What We're Building
An LLM by itself can only generate text. An LLM with tools can take actions.
Today we'll build a research agent that can:
- Search the web for information
- Read web pages
- Synthesize findings into a report
By the end, you'll understand the core loop behind every agent framework.
The Agent Loop
Every agent follows the same pattern:
while not done:
1. Observe: What's the current state?
2. Think: What should I do next?
3. Act: Use a tool to take action
4. Reflect: Did that help? Should I continue?
Let's build this step by step.
Step 1: Define Your Tools
Tools are functions the LLM can call. Each tool needs:
- A name
- A description (for the LLM)
- Input parameters
- The actual implementation
from typing import Callable
class Tool:
def __init__(self, name: str, description: str, function: Callable):
self.name = name
self.description = description
self.function = function
def run(self, **kwargs):
return self.function(**kwargs)
def to_schema(self):
"""Format for the LLM to understand."""
return {
"name": self.name,
"description": self.description,
}
Now let's create our research tools:
import requests
def web_search(query: str) -> str:
"""Search the web and return results."""
# Using a search API (you'd use Google, Bing, or similar)
response = requests.get(
"https://api.search.com/search",
params={"q": query},
headers={"Authorization": f"Bearer {API_KEY}"}
)
results = response.json()
# Format results for the LLM
formatted = []
for r in results[:5]:
formatted.append(f"Title: {r['title']}\nURL: {r['url']}\nSnippet: {r['snippet']}")
return "\n\n".join(formatted)
def read_webpage(url: str) -> str:
"""Fetch and extract text from a webpage."""
response = requests.get(url, timeout=10)
# In production, use a proper HTML parser
from bs4 import BeautifulSoup
soup = BeautifulSoup(response.text, 'html.parser')
# Extract main content (simplified)
text = soup.get_text(separator='\n', strip=True)

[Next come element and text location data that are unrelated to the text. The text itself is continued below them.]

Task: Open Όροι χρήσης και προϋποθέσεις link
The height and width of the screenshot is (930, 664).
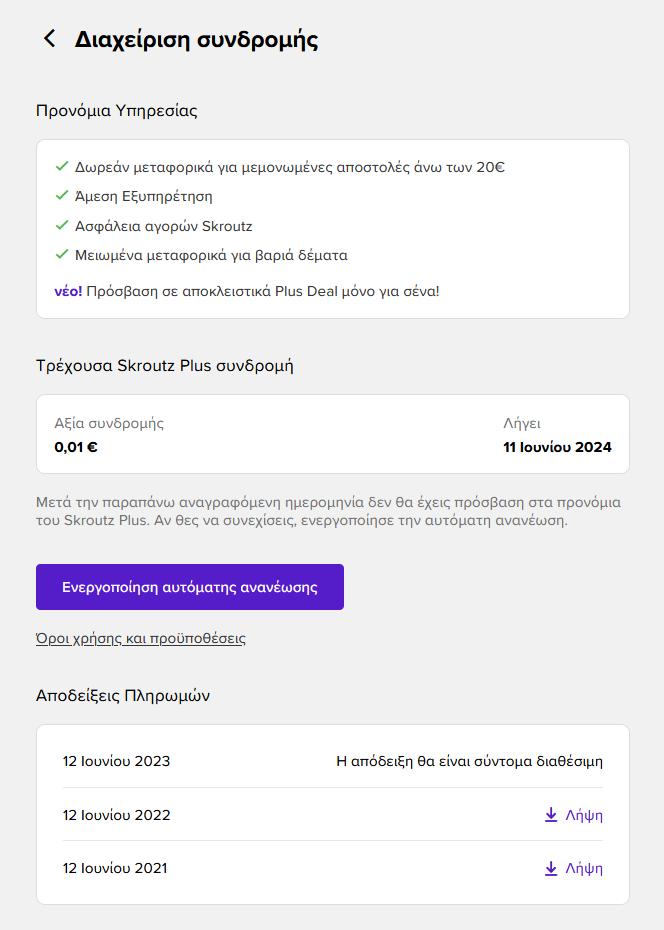Action: point(141,639)
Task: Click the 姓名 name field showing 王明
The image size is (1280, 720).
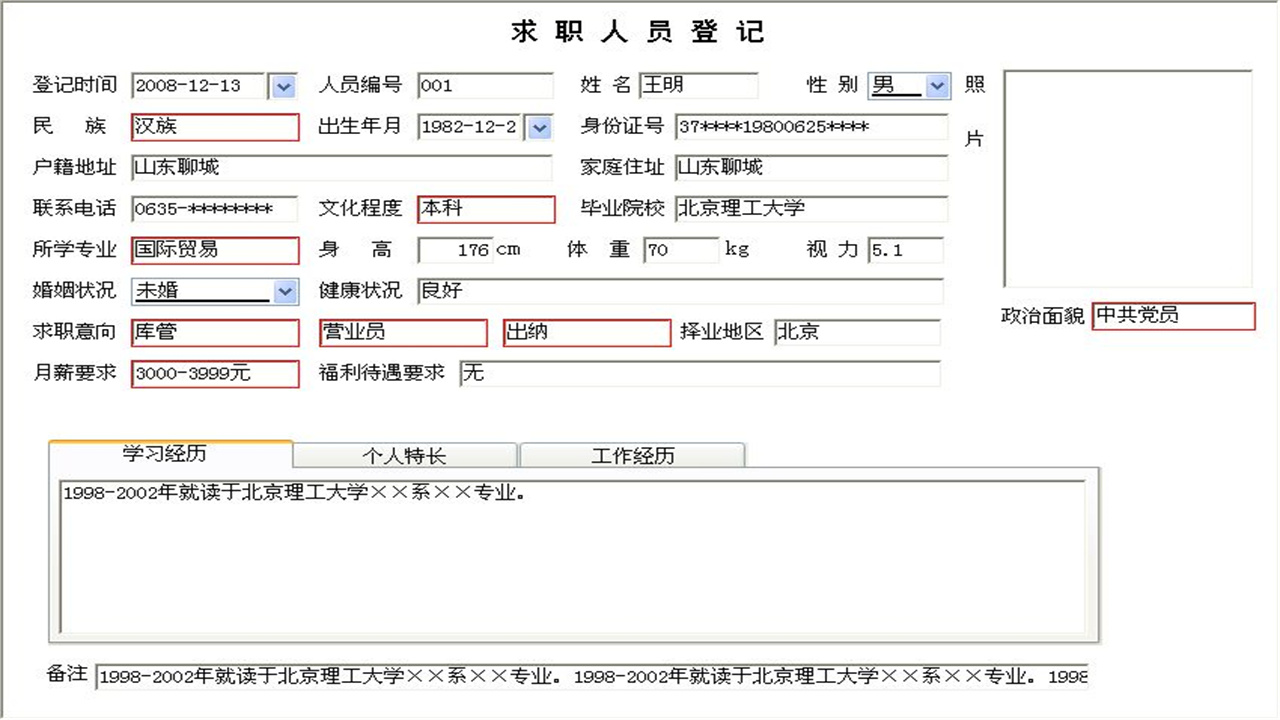Action: coord(698,85)
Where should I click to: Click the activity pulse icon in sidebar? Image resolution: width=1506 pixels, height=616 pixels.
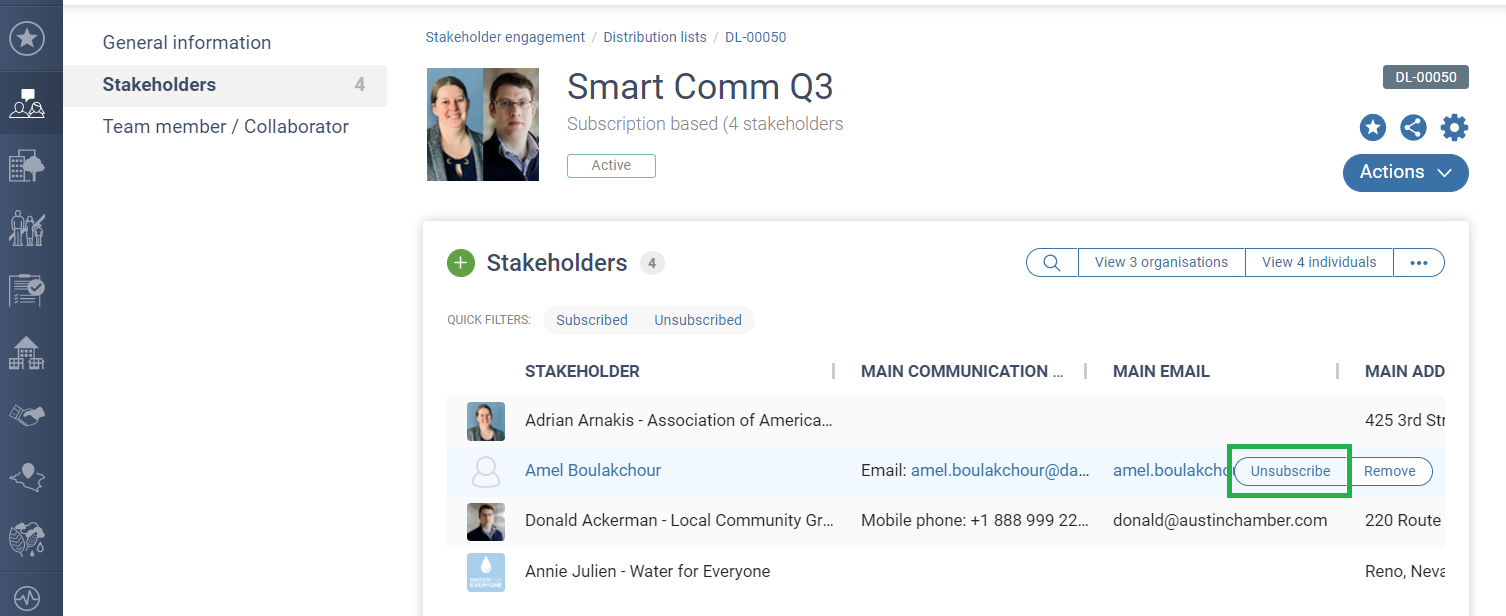coord(27,599)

# Truncate to avoid token limits
return text[:5000]
def write_report(content: str, filename: str) -> str:
"""Save a report to a file."""
with open(filename, 'w') as f:
f.write(content)
return f"Report saved to {filename}"
# Create tool instances
tools = [
Tool("web_search", "Search the web for information on a topic", web_search),
Tool("read_webpage", "Read the full content of a webpage URL", read_webpage),
Tool("write_report", "Save the final research report to a file", write_report),
]
Step 2: Create the Agent Prompt
The system prompt teaches the LLM how to use tools:
def build_system_prompt(tools: list[Tool]) -> str:
tool_descriptions = "\n".join([
f"- {t.name}: {t.description}"
for t in tools
])
return f"""You are a research agent. Your job is to research topics and produce reports.
You have access to these tools:
{tool_descriptions}
To use a tool, respond in this exact format:
THOUGHT: [Your reasoning about what to do next]
ACTION: [tool_name]
INPUT: [tool input as JSON]
When you have enough information to complete the task, respond:
THOUGHT: [Your reasoning]
FINAL_ANSWER: [Your complete response]
Research systematically:
1. Start with a broad search
2. Read 2-3 promising sources
3. Synthesize into a report
4. Save the report
Be thorough but efficient. Don't search endlessly."""
Step 3: Parse LLM Responses
We need to extract the action from the LLM's response:
import json
import re
class AgentResponse:
def __init__(self, thought: str, action: str = None, input: dict = None, final_answer: str = None):
self.thought = thought
self.action = action
self.input = input
self.final_answer = final_answer
self.is_final = final_answer is not None
def parse_response(text: str) -> AgentResponse:
"""Parse the LLM's response to extract thought, action, and input."""
thought_match = re.search(r'THOUGHT:\s*(.+?)(?=ACTION:|FINAL_ANSWER:|$)', text, re.DOTALL)
thought = thought_match.group(1).strip() if thought_match else ""
# Check for final answer
final_match = re.search(r'FINAL_ANSWER:\s*(.+)', text, re.DOTALL)
if final_match:
return AgentResponse(thought=thought, final_answer=final_match.group(1).strip())
# Extract action and input
action_match = re.search(r'ACTION:\s*(\w+)', text)
input_match = re.search(r'INPUT:\s*(\{.+?\})', text, re.DOTALL)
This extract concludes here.